Work task A
In the passage on fear of genetic results, what does GINA stand for?
Work task B
From the passage on fear of genetic results, extract the text that begins with the words "Anyone who has" and stops after "you disclose them.".
Work task C
Name every person in the passage on fear of genetic results who is said to have had cancer.

Document passage
━━━━━━━━

Fear of genetic results falls pretty much into two categories.  We’ll call these the Ostriches and the Eagles.

My brother was an Ostrich.  Yep, he was, head right in the sand.  He had cancer, his wife had cancer, twice, his daughter, in her 30s, had cancer, yet their decision when offered free DNA testing was to decline – because they didn’t want to know.  Fear of the information itself, fear of knowing, perhaps spurred because of a sense of fate – nothing we can do about it so why know about it.  He also refused to discuss it, so I really can’t tell you why, and he died, of cancer, last year, so that opportunity is past.  Personally, I think knowing about a genetic proclivity would equate to more vigilant monitoring.  And knowing the proclivity didn’t exist would set one’s mind at ease.  I would think you would be a winner either way, but my thinking and his were obviously quite different.

The other group are the Eagles.  They are vigilant and acutely aware of the fact that health based discrimination does exist.  It has been worse in the past than it is now.  This is the reason I had to think long and hard about taking any of my results to my physician.  Once in your medical record, it’s permanent.

Today, GINA, the Genetics Information Nondiscrimination Act, goes a long way to protecting people, especially in an employment situation, but it does not cover everything.

Anyone who has ever tried to obtain health care insurance individually or through a small business knows all too painfully about pre-existing condition exclusions.  Well, the good news is that ObamaCare, love it or hate it, levels that playing field for the “rest of us,” those who either were denied or had to make life and employment decisions based on whether or not they had insurance coverage through a group where discrimination related to pre-existing conditions didn’t exist.

The other good news is that you don’t have to take any of your DNA test results to your doctor.  It’s entirely up to you.  You can test anonymously, using an alias, if you’re really paranoid.  Your results through personal genetic testing are yours and for no one else to see unless you disclose them.

━━━━━━━━

[Entries drawn from a dataset]
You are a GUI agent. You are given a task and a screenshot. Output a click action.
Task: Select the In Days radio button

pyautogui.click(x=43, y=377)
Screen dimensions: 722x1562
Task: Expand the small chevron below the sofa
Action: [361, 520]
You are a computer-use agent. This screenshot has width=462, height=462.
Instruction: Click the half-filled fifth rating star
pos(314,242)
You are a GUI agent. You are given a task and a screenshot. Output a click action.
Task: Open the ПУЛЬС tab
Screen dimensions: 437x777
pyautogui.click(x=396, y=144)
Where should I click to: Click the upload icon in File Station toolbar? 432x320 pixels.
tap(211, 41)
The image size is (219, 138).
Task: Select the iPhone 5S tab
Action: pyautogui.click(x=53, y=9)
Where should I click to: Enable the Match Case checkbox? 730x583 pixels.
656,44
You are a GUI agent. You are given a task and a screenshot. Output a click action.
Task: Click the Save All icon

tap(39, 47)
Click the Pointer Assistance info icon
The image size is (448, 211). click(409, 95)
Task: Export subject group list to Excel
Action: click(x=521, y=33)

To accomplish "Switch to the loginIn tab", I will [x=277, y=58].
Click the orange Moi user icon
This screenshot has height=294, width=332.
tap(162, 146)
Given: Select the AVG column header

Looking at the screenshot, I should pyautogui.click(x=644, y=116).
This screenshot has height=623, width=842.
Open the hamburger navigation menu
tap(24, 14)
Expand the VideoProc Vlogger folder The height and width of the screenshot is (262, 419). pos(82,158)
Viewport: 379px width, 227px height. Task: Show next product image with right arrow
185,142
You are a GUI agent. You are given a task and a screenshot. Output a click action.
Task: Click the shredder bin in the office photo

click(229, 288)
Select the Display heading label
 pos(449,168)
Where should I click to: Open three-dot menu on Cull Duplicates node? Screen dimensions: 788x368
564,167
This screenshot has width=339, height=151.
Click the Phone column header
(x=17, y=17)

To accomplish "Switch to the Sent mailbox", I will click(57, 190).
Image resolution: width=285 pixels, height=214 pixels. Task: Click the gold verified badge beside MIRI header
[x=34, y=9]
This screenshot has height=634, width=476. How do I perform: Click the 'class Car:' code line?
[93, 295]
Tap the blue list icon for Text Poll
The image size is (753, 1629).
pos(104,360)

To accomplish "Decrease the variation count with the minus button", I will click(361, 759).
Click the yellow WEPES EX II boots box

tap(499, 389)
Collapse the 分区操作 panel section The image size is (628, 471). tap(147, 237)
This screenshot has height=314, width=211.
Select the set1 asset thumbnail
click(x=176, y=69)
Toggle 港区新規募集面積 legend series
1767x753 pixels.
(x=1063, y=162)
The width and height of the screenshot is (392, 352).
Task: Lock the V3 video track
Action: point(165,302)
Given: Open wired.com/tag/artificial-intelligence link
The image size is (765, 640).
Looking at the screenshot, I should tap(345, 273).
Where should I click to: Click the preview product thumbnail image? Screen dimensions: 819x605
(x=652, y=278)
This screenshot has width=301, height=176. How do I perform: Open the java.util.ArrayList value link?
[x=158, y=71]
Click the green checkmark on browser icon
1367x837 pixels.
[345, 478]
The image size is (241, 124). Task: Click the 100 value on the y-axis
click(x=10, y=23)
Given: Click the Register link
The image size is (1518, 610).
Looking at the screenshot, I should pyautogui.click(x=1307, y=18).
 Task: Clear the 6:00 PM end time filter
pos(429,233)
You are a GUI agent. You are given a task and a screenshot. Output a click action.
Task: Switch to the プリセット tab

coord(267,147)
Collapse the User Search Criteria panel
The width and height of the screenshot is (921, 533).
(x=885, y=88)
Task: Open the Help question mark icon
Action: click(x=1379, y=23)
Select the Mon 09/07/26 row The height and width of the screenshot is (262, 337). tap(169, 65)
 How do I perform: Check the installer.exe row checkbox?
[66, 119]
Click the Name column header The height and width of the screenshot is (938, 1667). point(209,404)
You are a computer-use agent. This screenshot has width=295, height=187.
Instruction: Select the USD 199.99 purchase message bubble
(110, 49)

━━━━━━━━

Your solution A
The Genetics Information Nondiscrimination Act.

Your solution B
Anyone who has ever tried to obtain health care insurance individually or through a small business knows all too painfully about pre-existing condition exclusions.  Well, the good news is that ObamaCare, love it or hate it, levels that playing field for the “rest of us,” those who either were denied or had to make life and employment decisions based on whether or not they had insurance coverage through a group where discrimination related to pre-existing conditions didn’t exist.

The other good news is that you don’t have to take any of your DNA test results to your doctor.  It’s entirely up to you.  You can test anonymously, using an alias, if you’re really paranoid.  Your results through personal genetic testing are yours and for no one else to see unless you disclose them.

Your solution C
The writer's brother, his wife, and his daughter.